Fakes – grecka zupa z soczewicy

  • 35 minut
  • 13 składników
79%
  • Nakryć 2
  • Przygotowanie 15 min
  • Gotowanie 20 min

Składniki

  • soczewica zielona lub brązowa 250g
  • marchewki 2 średnie
  • cebula 1 średnia
  • czosnek 4 ząbki
  • liście laurowe 4 sztuki
  • pomidory krojone 1 puszka
  • koncentrat pomidorowy 2 łyżki
  • bulion warzywny około 1,5l
  • oliwa do smażenia
  • ocet winny czerwony do smaku
  • oregano do smaku
  • sól do smaku
  • pieprz do smaku
Jest zima, to musi być zimno!

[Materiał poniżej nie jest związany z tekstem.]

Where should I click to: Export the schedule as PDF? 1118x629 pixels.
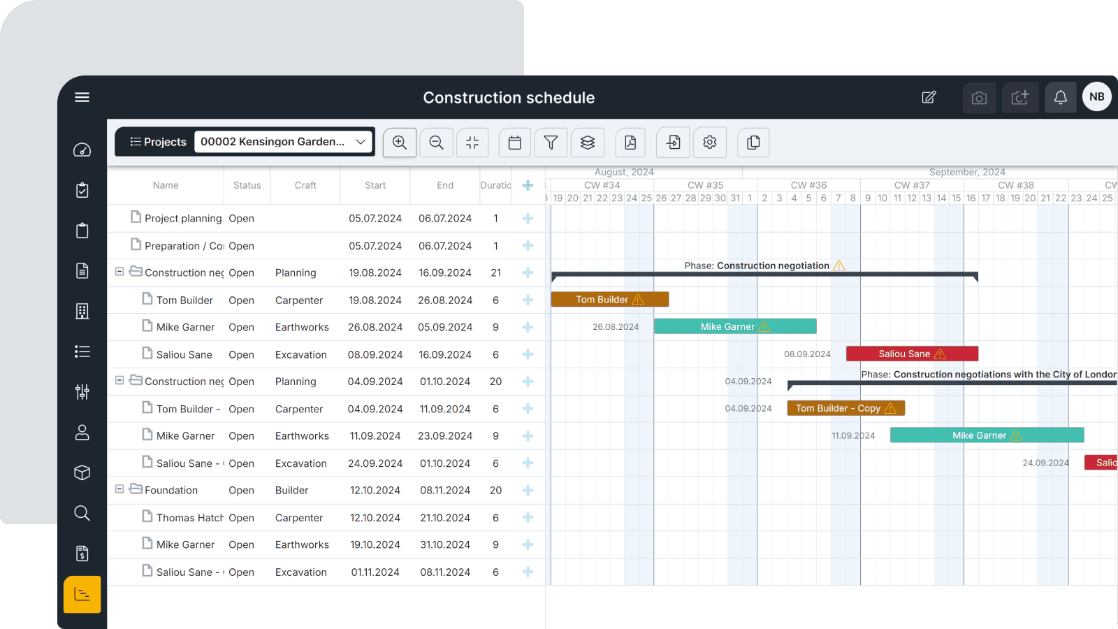(630, 143)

Parafrazując klasyka  – „sorry, taki mamy klimat”. ;) Trzeba sobie jakoś radzić. Gdy śnieg za oknem, w moim domu prawie codziennie pojawiają się jakieś zupy. Uwielbiamy je. Fakes (czyt. faakis) jest niezwykle gęsta, rozgrzewająca i sycąca. W Grecji znana w dwóch wersjach – białej i czerwonej (z pomidorami). Niektórzy dodają do niej jeszcze pokrojone oliwki lub ser feta.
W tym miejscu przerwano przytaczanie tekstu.